Bush: nie dopuścimy, by Korea Płn. sprzedała broń atomową
Prezydent USA George W. Bush
ostrzegł Koreę Płn., że "zostanie pociągnięta do
odpowiedzialności", jeśli sprzeda broń atomową Iranowi albo Al-
Kaidzie.
Jeśli otrzymamy informacje wywiadu, że noszą się oni z zamiarem przekazania broni jądrowej, to nie dopuścimy do takiego transferu - powiedział Bush w wywiadzie dla telewizji ABC News. Ostrzegł, że Phenian poniesie "poważne konsekwencje", jeśli podejmie takie działania.
Stany Zjednoczone i inne kraje obawiają się, że Phenian może przeprowadzić drugą próbę z bronią nuklearną, pomimo potępienia w skali międzynarodowej i sankcji Rady Bezpieczeństwa ONZ, z jakimi spotkał się po przeprowadzonej 9 października pierwszej podziemnej eksplozji.
Jest pewna rzecz, którą ci przywódcy ze świata powinni wysłuchać i wziąć serio pod uwagę, że mianowicie zastosujemy niezbędne środki, by ich rozliczyć - powiedział amerykański prezydent.

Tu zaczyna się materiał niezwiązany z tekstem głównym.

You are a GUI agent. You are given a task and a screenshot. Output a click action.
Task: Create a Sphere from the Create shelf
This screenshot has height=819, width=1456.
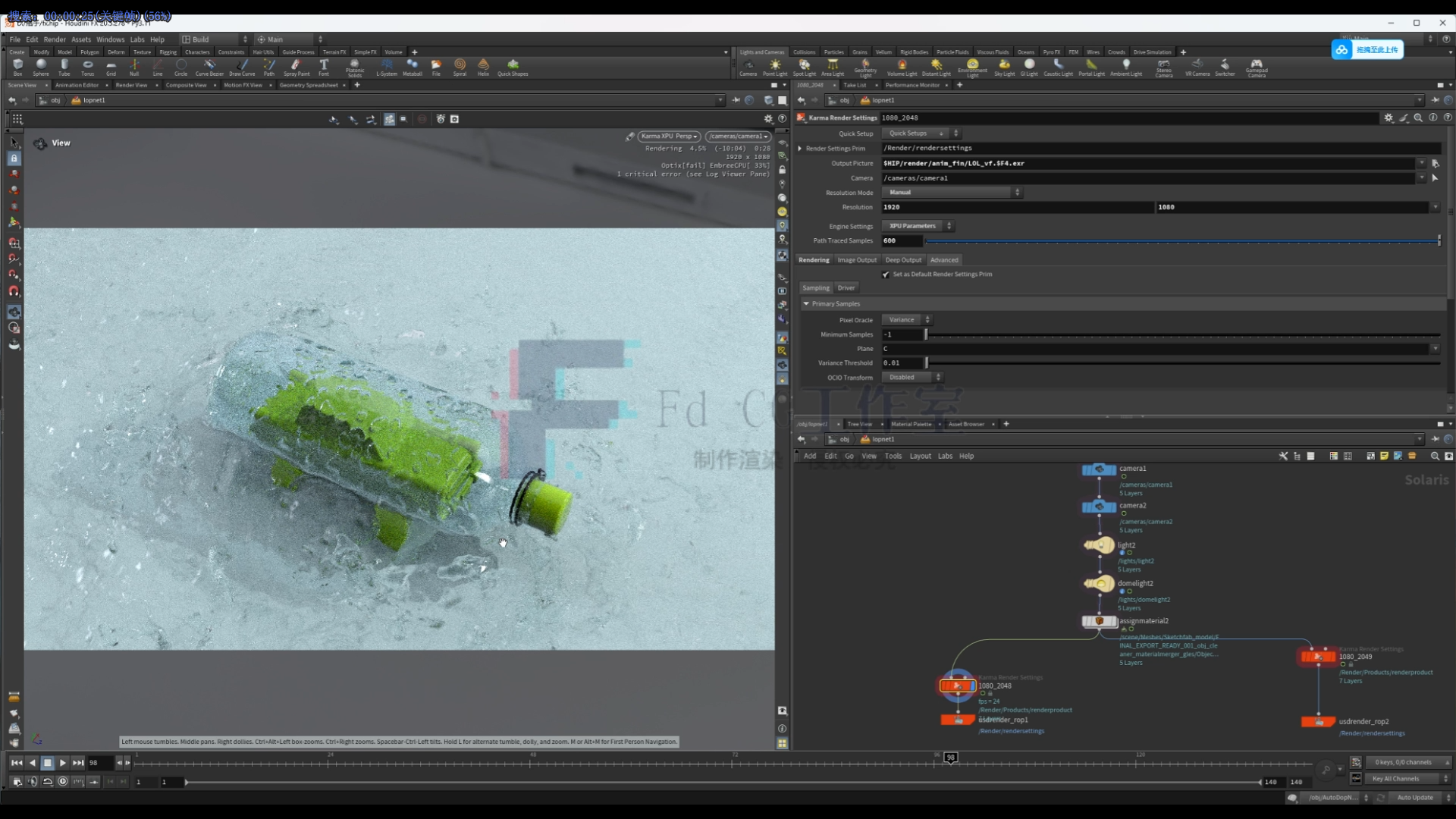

Do tej pory rząd Busha poświęcał niewiele uwagi perspektywie działań zbrojnych przeciwko Phenianowi i podkreślał, że Stany Zjednoczone czynią wszystko, co mogą na drodze dyplomatycznej, by zakończyć impas w kwestii północnokoreańskiego programu atomowego.

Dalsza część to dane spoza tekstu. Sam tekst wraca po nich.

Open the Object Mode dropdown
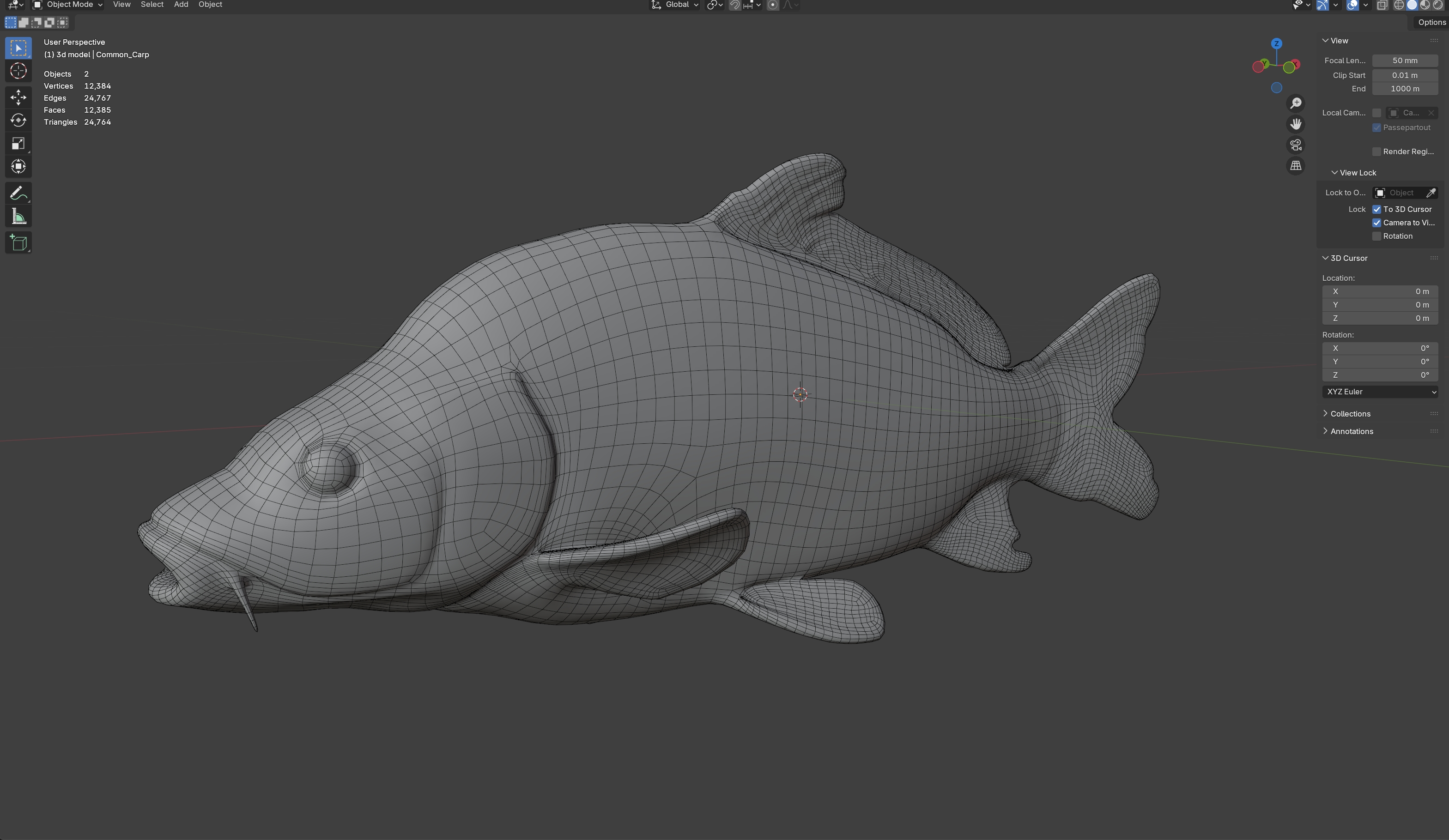 68,5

Odbywająca podróż po krajach azjatyckich i Rosji sekretarz stanu USA Condoleezza Rice także ostrzegała Phenian przed konsekwencjami ewentualnej drugiej próby atomowej. Powiedziała, iż gdyby do takiej próby doszło Korea Płn. może spodziewać się daleko idących konsekwencji.
Rice zapewniła podczas pobytu w stolicy Japonii Tokio, że Stany Zjednoczone są przeciwne narastaniu kryzysu po północnokoreańskiej próbie atomowej.

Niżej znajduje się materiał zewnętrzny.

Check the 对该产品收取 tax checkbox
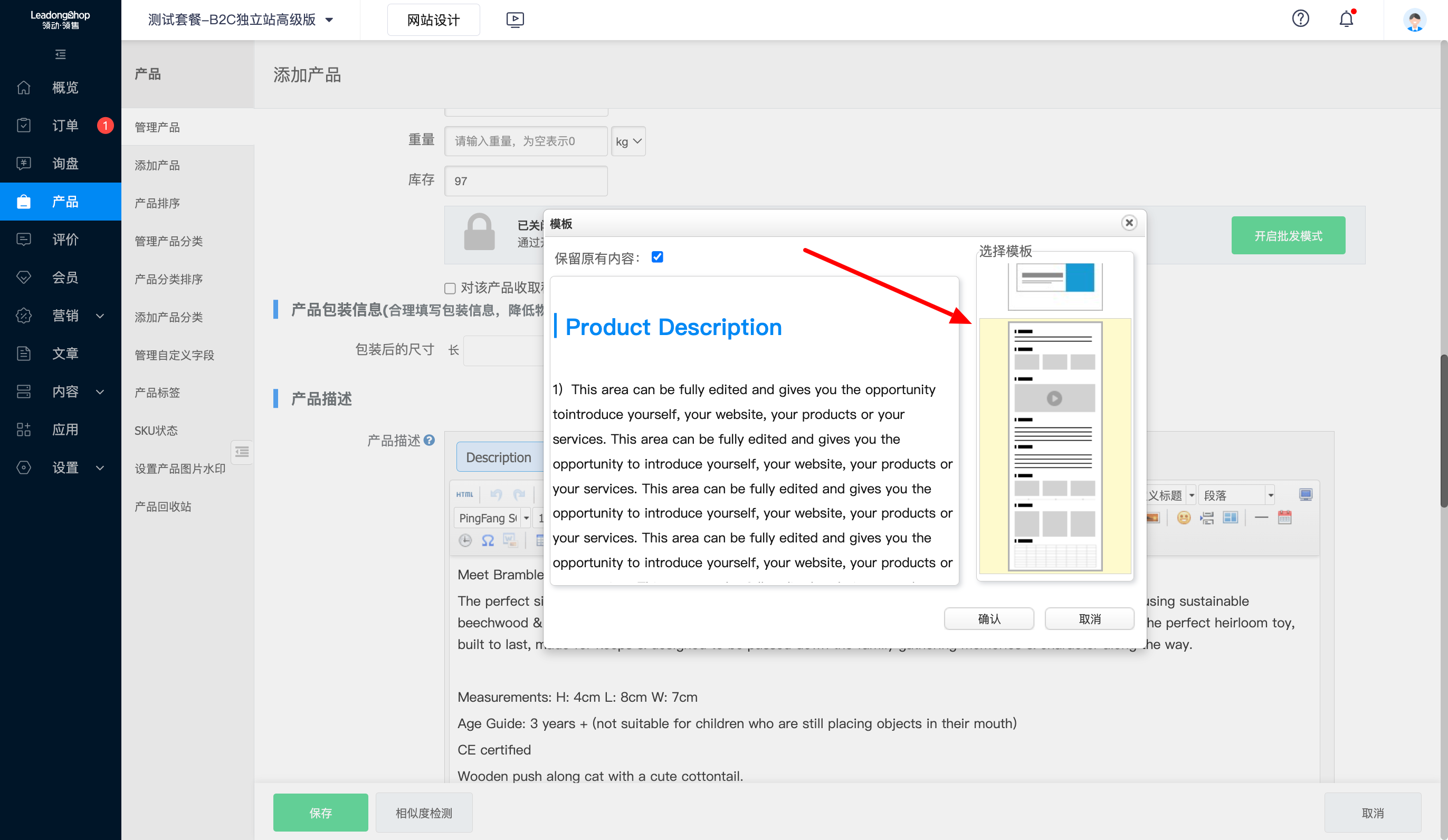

Japonska agencja Kyodo podała, że Waszyngton i Tokio uzgodniły rolę, jaką pełnić będą wojskowi obu krajów przy przeszukiwaniu północnokoreańskich statków, zgodnie z postanowieniami niedawnej rezolucji Rady Bezpieczenstwa ONZ, wprowadzającej sankcje wobec KRLD w związku z przeprowadzeniem 9 października pierwszej, podziemnej próby atomowej.
Wg Kyodo, decyzja o udziale wojskowych w rewizjach statków zapadła podczas 40 - minutowego, czwartkowego spotkania pani Rice z nowym premierem Japonii Shinzo Abe. Szczegółowy tryb przeprowadzania inspekcji i rewizji statków ma być określony w ramach prac specjalnie powołanej wspólnej komisji.